Mark S. Harris wrote:

> >  While I was in the woods I gathered some holly to

> > experiment with the making of fly glue/ bird lime

> > as it seems so unlikely that anything as sticky as

> > described could be made from holly, particularly

> > after washing the sap out.

> >   Are you interested in the progress of the experiment

> > or is this something that has been done ?

> Yes, I am. Is this something you have directions or a recipe for? What

> part of the holly are you using? Apparently not the sap and that is what

> would first occur to me, although I don't have any idea why holly might

> be better/different from any other plant.


The directions are from Goodman of Paris.

I must check the translation as I don't like

the bit about wrapping 'in elder or other large leaves'

as elder leaves are small.
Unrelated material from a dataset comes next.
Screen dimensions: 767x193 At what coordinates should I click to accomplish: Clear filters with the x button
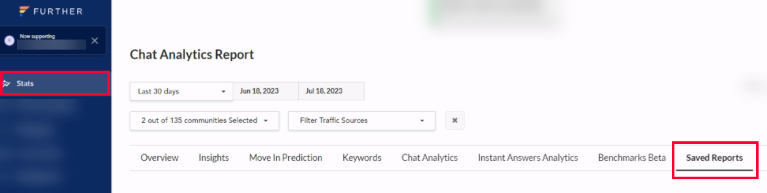click(455, 120)
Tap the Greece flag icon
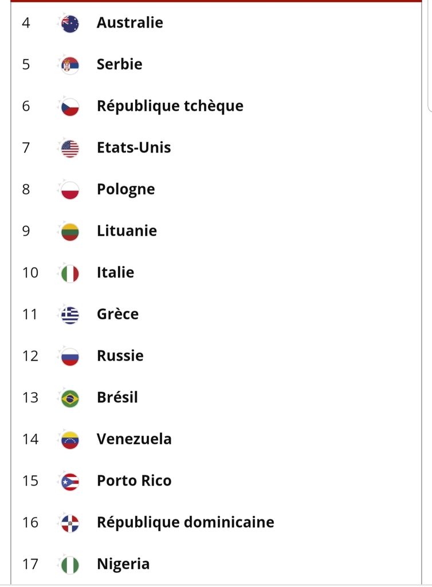This screenshot has width=432, height=587. pyautogui.click(x=70, y=315)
Elder flowers were used to repel

insects but this seems a fly glue so an attactant would

be more useful, there could be a magical reason but

a bad translation seems more likely.


All the directions are counter intuitive but this glue

and variants are mentioned time and again.
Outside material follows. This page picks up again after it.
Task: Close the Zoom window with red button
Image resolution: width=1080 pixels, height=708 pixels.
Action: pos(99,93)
The part used is the cambrium layer, it is seperated

from the bark by boiling and washings follow.


  As a first step, i considered what age of holly to harvest.

Holly in sap in the summer months is specified so despite

all the washing a sappy bit seems called for, this seems logical

as the cambrium is the only 'live' part of the tree.


I decided on a mixture of all but the very oldest and youngest bark.


  Next as a control, i seperated out some of the cambrian

without boiling so i can see if the boiling is essential or just

an easy way of seperating the bark.


  In winter, when used for bird lime, mistletoe berries are added.

Is this because mistletoe is sticky or to attract the birds

or again could there be a ritual significance ?


  I work with holly most days as it is the most basic

wood for carriage whip maknig and it isn't sticky.


When peeling the bark it was less sticky than a post it note.

i wondered if fermentation was part of the secret but

the boiling and the insistance on a cool place to keep

it before it is ready seem to suggest otherwise

I can't see it working but it was mentioned so often

that its got to be worth finding out.


  Do you know when rabbit skin glue was first used ?

Early I suspect if it was an original ingredient of Gesso.




> I do have info on bird lime being used in the Middle Ages, but don't know

> much about it otherwise.



Date: Sun, 6 Jul 2008 19:37:29 +0000 (GMT)

From: emilio szabo <emilio_szabo at yahoo.it>

Subject: [Sca-cooks] (No) Limes in Shakespeare

To: sca-cooks at ansteorra.org


<<< Here's an interesting site on food references in Shakespeare's works:

http://www.soupsong.com/ibard.html .


On the question of citrus in the Bard's plays, it shows two references to

oranges in Much Ado About Nothing and a reference to lemons in Love's Labor

Lost, but nothing about limes.


Bear >>>


Also, Alexander Schmidt, in his two-volume Shakespeare-Lexicon does not

mention the fruit in the entry "lime": "Lime, subst. 1) a viscous substance laid on twigs to catch birds, bird-lime, ... 2) the matter of which mortar is made ..." (volume I, page 655).




<the end>

Formatting copyright © Mark S. Harris (THLord Stefan li Rous).
All other copyrights are property of the original article and message authors.